Textil

Mango acelerará el crecimiento en otros países para compensar los cierres en Rusia y Ucrania

Rusia está en su top 5 en ventas; EE UU e India son prioritarios

Toni Ruiz, consejero delegado de Mango
Toni Ruiz, consejero delegado de Mango

Mango mirará a otros mercados para compensar el impacto que tendrán en sus ventas los cierres temporales de sus tiendas en Rusia y Ucrania, debido al conflicto bélico iniciado por el gobierno ruso de Vladimir Putin. La compañía, que en 2021 triplicó sus beneficios previos a la pandemia y casi igualó los ingresos, cerró la semana pasada los 50 locales propios que tiene en Rusia, que está entre sus cinco mercados de mayor facturación y tiene un peso del 8% en su ebit, según explican fuentes de la empresa. El peso de la decena de tiendas que tiene en Ucrania es menos representativo.

La compañía sigue calculando el impacto que tendrán estos cierres, dada la evolución de la situación y la incertidumbre sobre cuánto durará, así como las consecuencias en mercados cercanos. Por ello, en Mango se trabaja en rehacer el mapa de prioridades para este año, con el objetivo de atacar aquellos mercados que ofrecen posibilidades de un crecimiento más inmediato.

En ese punto aparecen dos mercados por encima del resto: EE UU e India. En el primero, pese a su tamaño, su presencia física aún es reducida. Allí abrió en 2021 cuatro establecimientos, y durante 2022 inaugurará una tienda emblemática de 2.100 metros cuadrados en la Quinta Avenida de Nueva York. Con ella, serán nueve los establecimientos en ese país, que se está colocando en la lista de prioridades para el grupo.

El segundo caso es el de India. Como publicó CincoDías, Mango ha puesto a este país como su principal apuesta en el mercado asiático, donde en este primer semestre abrirá 10 establecimientos junto a su socio en el país, Myntra, para alcanzar las 56.
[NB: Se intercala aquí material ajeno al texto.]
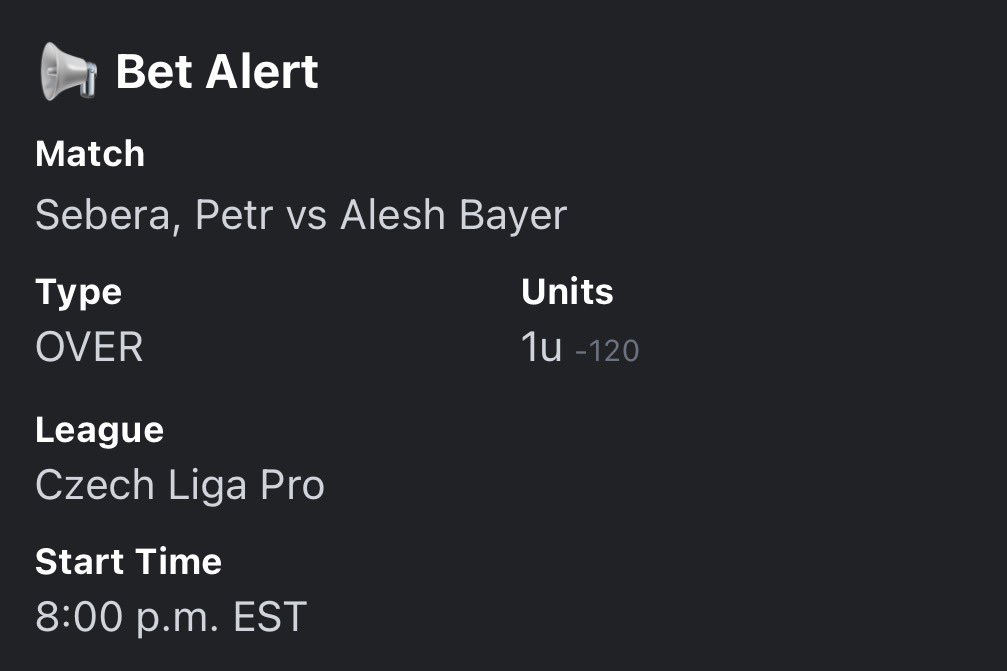
Task: Click the -120 odds text
Action: [607, 351]
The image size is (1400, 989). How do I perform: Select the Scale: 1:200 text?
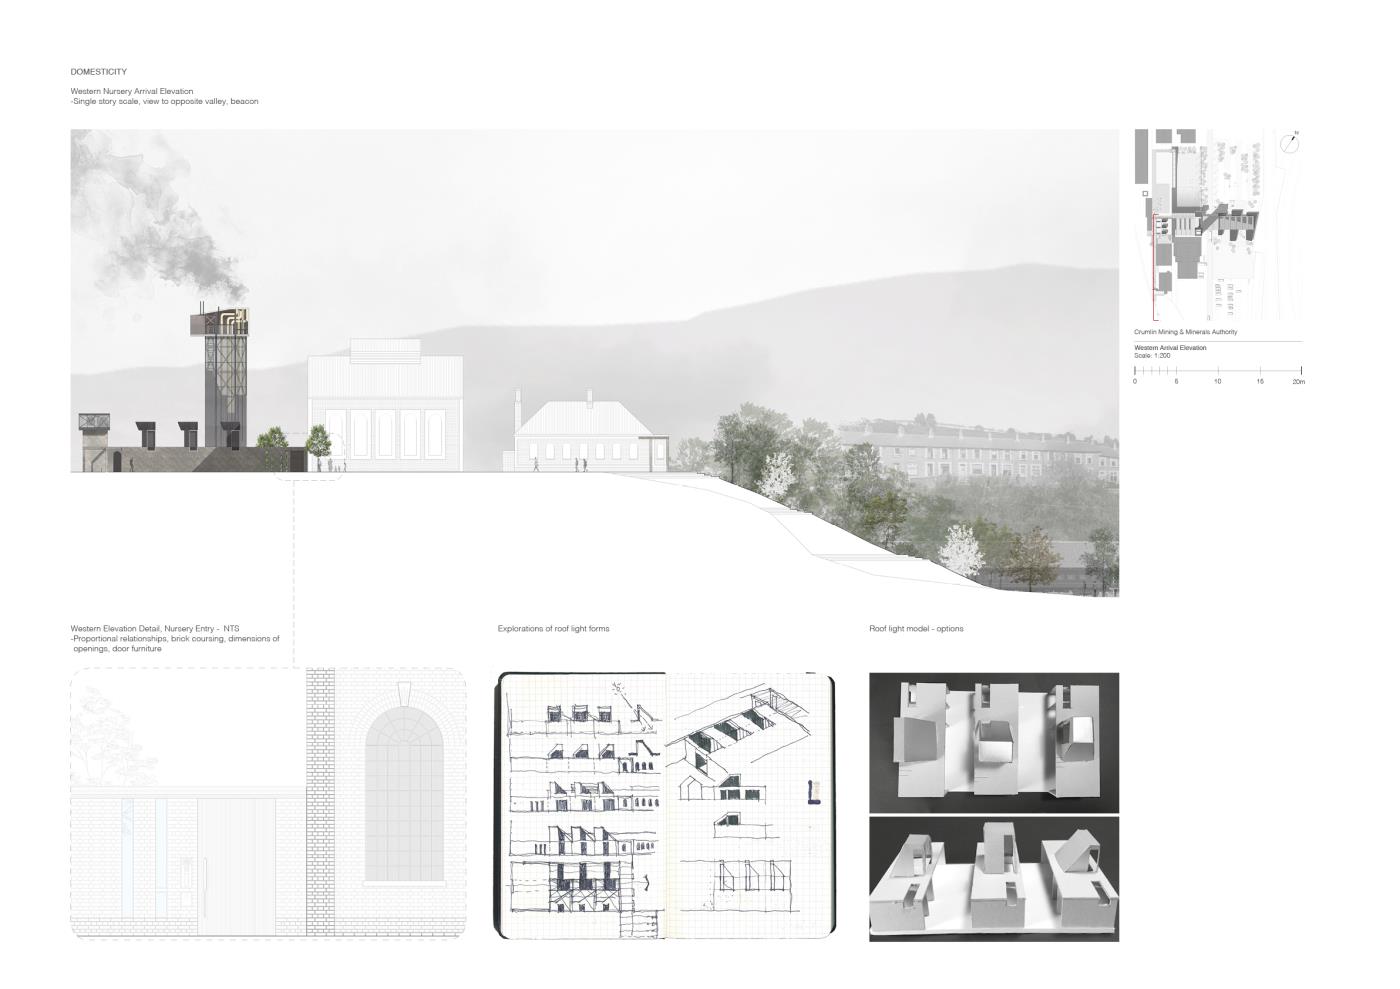1152,356
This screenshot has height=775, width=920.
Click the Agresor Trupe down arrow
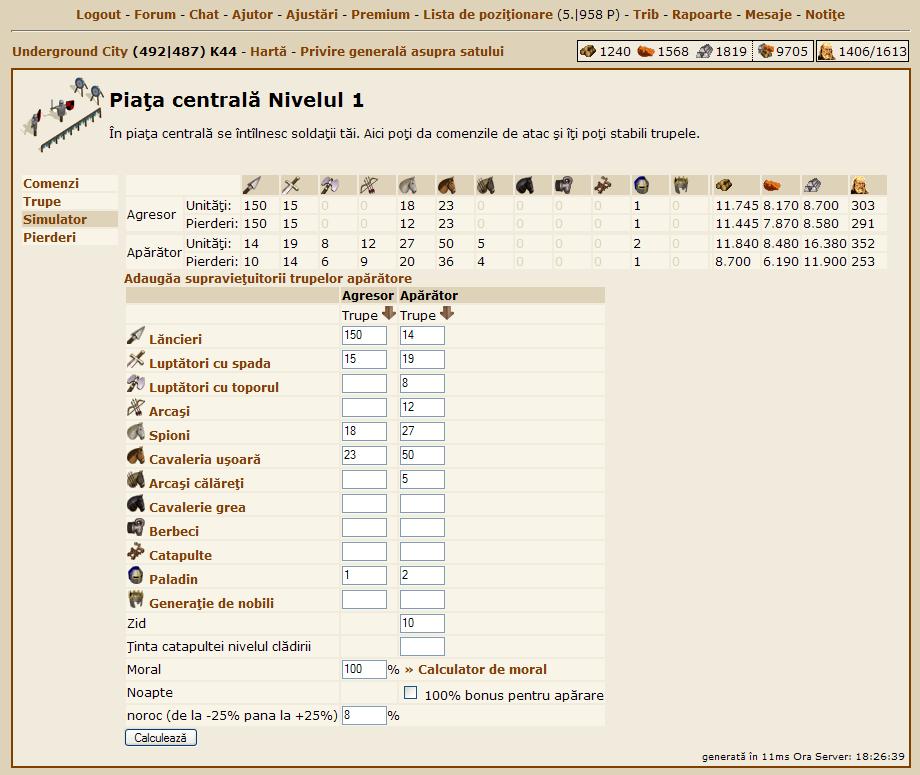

La textil catalana sigue viendo oportunidades en mercados europeos maduros, como Francia, Italia, Reino Unido o incluso España, donde sigue viendo posibilidades tanto en centros comerciales o en calle. Sin embargo, estos países están más expuestos a la coyuntura, que además de afectar a los precios, también amenaza la confianza del consumidor. La idea de Mango es no subir precios mientras no sea obligatorio, y hacer un trabajo de gestión de la crisis.

Mango ha podido salir de otro momento de gran complejidad, como la pandemia, con una mayor rentabilidad y menor endeudamiento. Cerró 2021 con un beneficio neto de 67,5 millones de euros el pasado año, revirtiendo las pérdidas de 173 millones de 2020. Es el triple que el resultado de 2019, y la ganancia más elevada desde 2014. Lo mismo ocurre con el ebitda, de 422,6 millones, más del doble que en 2020 y por encima de las previsiones iniciales.

Las ventas fueron de 2.234 millones, un 21,3% más, y un 4% debajo de los niveles de 2019. El peso del online se mantuvo en el 42%, tras crecer otro 23% hasta 942 millones. La mejora del margen bruto, con más ventas a precio completo; una mayor eficiencia de gastos; y la rentabilidad del online le permiten multiplicar la rentabilidad aún con menos ventas que hace dos años.

Deuda neta negativa tras devolver la mitad de un crédito ICO

Del lado financiero, el grupo destacó que cerró 2021 con deuda neta negativa de ocho millones, al tener más caja que endeudamiento, algo que Mango no lograba desde hacía más de una década. En el último año ha rebajado en más de 165 millones su deuda frente a 2020, tras devolver en diciembre 120 millones del crédito ICO solicitado al inicio de la pandemia, la mitad del total. La otra mitad se mantiene en el balance “por un criterio de prudencia”, dijo la empresa, aunque explica que no ha tenido que hacer uso de estos importes. Desde la misma se reconoce una “situación privilegiada” en el balance, que permitirá elevar las inversiones este año a 88 millones, includa la amplicación del almacén de Lliçá d’Amunt.